LONDON, Oct 1 (Thomson Reuters Foundation) – Technologies to reflect some of the sun’s rays away from Earth, as a way to cool future runaway climate change, are moving closer to becoming a reality, and rules are needed now to govern them, scientists and other experts said on Monday.
“There is no risk-free path at this point” in dealing with climate change, said David Morrow, research director for the Forum for Climate Engineering Assessment at the Washington-based American University.
Around the globe, research is pushing forward on potential cooling techniques such as spraying particles into the upper atmosphere to mimic volcanic eruptions or artificially brightening sea clouds, experts said in a report.
Around the globe, research is pushing forward on potential cooling techniques such as spraying particles into the upper atmosphere to mimic volcanic eruptions or artificially brightening sea clouds, experts said in a report.
Such sun-dimming technology is designed to reduce the risks associated with accelerating warming in coming decades, from fiercer storms to harsher heatwaves.
But the report by a group of international climate and governance experts warned the technology could create new risks – “including climatic, environmental, social, geopolitical and ethical risks”.
For example, it might dissuade countries from curbing their climate-changing emissions, in the hope a technological fix is on the way.

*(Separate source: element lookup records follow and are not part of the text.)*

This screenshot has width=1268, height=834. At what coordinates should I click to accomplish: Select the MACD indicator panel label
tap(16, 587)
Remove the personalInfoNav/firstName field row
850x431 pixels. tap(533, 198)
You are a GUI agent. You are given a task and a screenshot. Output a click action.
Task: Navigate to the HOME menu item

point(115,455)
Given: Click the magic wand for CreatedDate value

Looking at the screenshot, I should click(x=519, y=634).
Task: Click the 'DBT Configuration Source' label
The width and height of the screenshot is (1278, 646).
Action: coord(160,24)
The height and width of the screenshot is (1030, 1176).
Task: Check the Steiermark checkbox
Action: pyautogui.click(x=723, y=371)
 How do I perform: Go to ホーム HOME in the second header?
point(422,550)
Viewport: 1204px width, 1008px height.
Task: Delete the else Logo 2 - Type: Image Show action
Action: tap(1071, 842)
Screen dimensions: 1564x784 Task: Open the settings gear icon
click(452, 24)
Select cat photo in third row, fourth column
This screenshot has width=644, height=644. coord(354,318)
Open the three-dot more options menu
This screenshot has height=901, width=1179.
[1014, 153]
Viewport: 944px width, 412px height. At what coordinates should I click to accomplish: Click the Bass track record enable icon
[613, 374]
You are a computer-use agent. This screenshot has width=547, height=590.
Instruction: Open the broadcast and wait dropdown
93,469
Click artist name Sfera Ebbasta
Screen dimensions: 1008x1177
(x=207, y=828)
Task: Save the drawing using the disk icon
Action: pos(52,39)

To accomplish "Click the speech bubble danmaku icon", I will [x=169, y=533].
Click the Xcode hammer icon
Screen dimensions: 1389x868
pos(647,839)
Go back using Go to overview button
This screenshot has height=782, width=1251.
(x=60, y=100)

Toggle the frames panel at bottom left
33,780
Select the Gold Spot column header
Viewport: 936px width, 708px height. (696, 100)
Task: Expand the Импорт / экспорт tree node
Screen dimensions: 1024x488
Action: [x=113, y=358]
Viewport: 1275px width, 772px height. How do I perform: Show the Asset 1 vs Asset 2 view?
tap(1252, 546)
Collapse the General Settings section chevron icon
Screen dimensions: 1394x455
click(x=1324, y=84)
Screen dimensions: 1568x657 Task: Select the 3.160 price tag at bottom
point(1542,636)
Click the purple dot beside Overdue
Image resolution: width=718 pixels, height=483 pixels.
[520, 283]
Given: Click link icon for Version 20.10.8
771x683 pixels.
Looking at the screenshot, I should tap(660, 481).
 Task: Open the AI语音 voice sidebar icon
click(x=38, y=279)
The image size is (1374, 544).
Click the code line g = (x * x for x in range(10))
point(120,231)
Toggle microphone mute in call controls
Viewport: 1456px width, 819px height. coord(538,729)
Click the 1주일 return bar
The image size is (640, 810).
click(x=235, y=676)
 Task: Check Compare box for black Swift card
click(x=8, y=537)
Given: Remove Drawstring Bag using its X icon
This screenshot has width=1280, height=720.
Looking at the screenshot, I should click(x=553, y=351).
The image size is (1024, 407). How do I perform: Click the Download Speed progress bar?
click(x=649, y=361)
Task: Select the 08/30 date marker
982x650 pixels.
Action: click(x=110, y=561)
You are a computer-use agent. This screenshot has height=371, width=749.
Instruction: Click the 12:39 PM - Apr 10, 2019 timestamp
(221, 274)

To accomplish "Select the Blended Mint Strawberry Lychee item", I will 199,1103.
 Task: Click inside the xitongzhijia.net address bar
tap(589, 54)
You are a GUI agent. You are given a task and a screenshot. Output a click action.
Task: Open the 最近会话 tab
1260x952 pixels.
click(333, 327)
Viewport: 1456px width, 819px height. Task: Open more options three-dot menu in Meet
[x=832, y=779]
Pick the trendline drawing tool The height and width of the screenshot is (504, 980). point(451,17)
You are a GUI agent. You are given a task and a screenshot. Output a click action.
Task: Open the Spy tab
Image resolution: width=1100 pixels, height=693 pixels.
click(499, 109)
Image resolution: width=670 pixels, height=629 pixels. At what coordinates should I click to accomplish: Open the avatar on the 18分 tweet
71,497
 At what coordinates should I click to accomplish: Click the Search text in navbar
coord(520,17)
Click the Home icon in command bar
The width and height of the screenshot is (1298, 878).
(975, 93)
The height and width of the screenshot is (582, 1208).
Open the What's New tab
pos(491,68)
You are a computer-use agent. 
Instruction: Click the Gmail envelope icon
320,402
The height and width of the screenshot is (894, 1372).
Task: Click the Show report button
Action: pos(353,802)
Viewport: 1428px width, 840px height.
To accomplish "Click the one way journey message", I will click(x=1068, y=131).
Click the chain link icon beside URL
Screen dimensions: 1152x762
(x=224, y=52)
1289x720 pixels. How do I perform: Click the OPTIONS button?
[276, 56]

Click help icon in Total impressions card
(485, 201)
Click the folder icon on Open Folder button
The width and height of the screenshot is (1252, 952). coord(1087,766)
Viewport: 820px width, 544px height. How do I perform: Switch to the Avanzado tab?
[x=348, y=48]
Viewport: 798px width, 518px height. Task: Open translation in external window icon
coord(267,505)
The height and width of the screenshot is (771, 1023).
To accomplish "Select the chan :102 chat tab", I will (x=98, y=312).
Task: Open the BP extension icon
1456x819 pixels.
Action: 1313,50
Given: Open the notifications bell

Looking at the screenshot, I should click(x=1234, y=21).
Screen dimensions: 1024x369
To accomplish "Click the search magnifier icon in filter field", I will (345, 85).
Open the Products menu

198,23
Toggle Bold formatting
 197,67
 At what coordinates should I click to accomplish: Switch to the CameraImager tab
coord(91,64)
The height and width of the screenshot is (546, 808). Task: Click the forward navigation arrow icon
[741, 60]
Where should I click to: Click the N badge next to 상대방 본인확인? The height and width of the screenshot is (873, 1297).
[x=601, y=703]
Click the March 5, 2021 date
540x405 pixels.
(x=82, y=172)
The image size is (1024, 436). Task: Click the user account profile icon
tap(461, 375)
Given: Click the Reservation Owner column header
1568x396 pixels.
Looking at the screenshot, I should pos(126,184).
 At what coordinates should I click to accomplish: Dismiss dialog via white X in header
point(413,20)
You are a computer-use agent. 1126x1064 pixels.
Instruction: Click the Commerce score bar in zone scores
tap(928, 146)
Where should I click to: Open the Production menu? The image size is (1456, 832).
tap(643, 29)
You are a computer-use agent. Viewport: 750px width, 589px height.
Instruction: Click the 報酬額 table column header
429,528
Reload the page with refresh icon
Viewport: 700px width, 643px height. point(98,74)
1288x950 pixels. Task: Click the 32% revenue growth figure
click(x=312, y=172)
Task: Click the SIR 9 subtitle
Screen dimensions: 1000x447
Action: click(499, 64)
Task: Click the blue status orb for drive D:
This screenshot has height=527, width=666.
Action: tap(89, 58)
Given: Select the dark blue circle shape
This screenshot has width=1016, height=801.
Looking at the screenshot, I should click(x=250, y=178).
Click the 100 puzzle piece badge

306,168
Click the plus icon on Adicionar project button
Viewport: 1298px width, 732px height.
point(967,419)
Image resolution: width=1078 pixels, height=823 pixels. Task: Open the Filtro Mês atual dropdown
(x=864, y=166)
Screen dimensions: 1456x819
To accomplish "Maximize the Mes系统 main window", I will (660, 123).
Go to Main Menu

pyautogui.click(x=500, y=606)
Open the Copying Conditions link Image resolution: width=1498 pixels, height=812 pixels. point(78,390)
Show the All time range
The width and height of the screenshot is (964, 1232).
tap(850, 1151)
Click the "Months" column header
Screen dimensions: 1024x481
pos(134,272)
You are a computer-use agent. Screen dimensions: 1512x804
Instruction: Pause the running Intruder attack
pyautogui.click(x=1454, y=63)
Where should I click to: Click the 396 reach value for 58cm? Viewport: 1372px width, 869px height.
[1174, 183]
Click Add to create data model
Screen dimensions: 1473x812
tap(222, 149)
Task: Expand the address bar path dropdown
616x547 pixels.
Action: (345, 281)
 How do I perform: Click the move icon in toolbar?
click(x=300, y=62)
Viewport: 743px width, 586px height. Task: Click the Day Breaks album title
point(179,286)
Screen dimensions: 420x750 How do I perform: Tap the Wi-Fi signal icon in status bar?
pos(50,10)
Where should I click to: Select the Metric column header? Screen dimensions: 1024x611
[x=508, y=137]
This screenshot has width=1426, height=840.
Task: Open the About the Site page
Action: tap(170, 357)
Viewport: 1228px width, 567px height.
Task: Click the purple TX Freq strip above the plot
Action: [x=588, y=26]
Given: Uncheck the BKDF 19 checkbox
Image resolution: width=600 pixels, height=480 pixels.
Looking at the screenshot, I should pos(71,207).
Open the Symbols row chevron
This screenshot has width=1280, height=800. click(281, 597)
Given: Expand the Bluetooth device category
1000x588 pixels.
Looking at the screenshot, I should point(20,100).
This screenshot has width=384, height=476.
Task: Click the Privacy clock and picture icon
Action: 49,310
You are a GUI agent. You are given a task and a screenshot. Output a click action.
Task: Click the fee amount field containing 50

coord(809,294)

Or a single nation might deploy the technologies in its own interests, without international rules in place, in an effort to quell a political outcry at home or shift scarce rainfall to drought-hit farmers, the experts said.
“Desperate people do desperate things,” warned Andy Parker, who runs a governance initiative on solar engineering technologies backed by Britain’s Royal Society, the World Academy of Sciences and the Environmental Defense Fund.
The report aims to guide research and policy on “solar radiation management” (SRM) through 2025 with a set of principles.
It recommends that efforts to curb climate change and adapt to its impacts must remain the top priority, ahead of technological fixes.
The report also calls for the risks and benefits of SRM to be “thoroughly and transparently” evaluated, and for research to focus on the social needs of the world’s poor.
It says “robust” governance, including a mechanism to resolve conflicts, must be in place before any deployment of the technologies is considered.
“The starting point was that research is happening and we need to talk about it,” said Aarti Gupta, an expert on governance of technological risk at Wageningen University in the Netherlands and one of the report authors.
The 14-member panel that developed the principles included academic experts in fields such as policy and governance, social sciences, international relations and conflict resolution.
The group “fundamentally disagreed” on whether research on the technologies should even be allowed to go ahead but accepted the need to discuss them publicly, said Simon Nicholson, co-head of the Forum for Climate Engineering Assessment.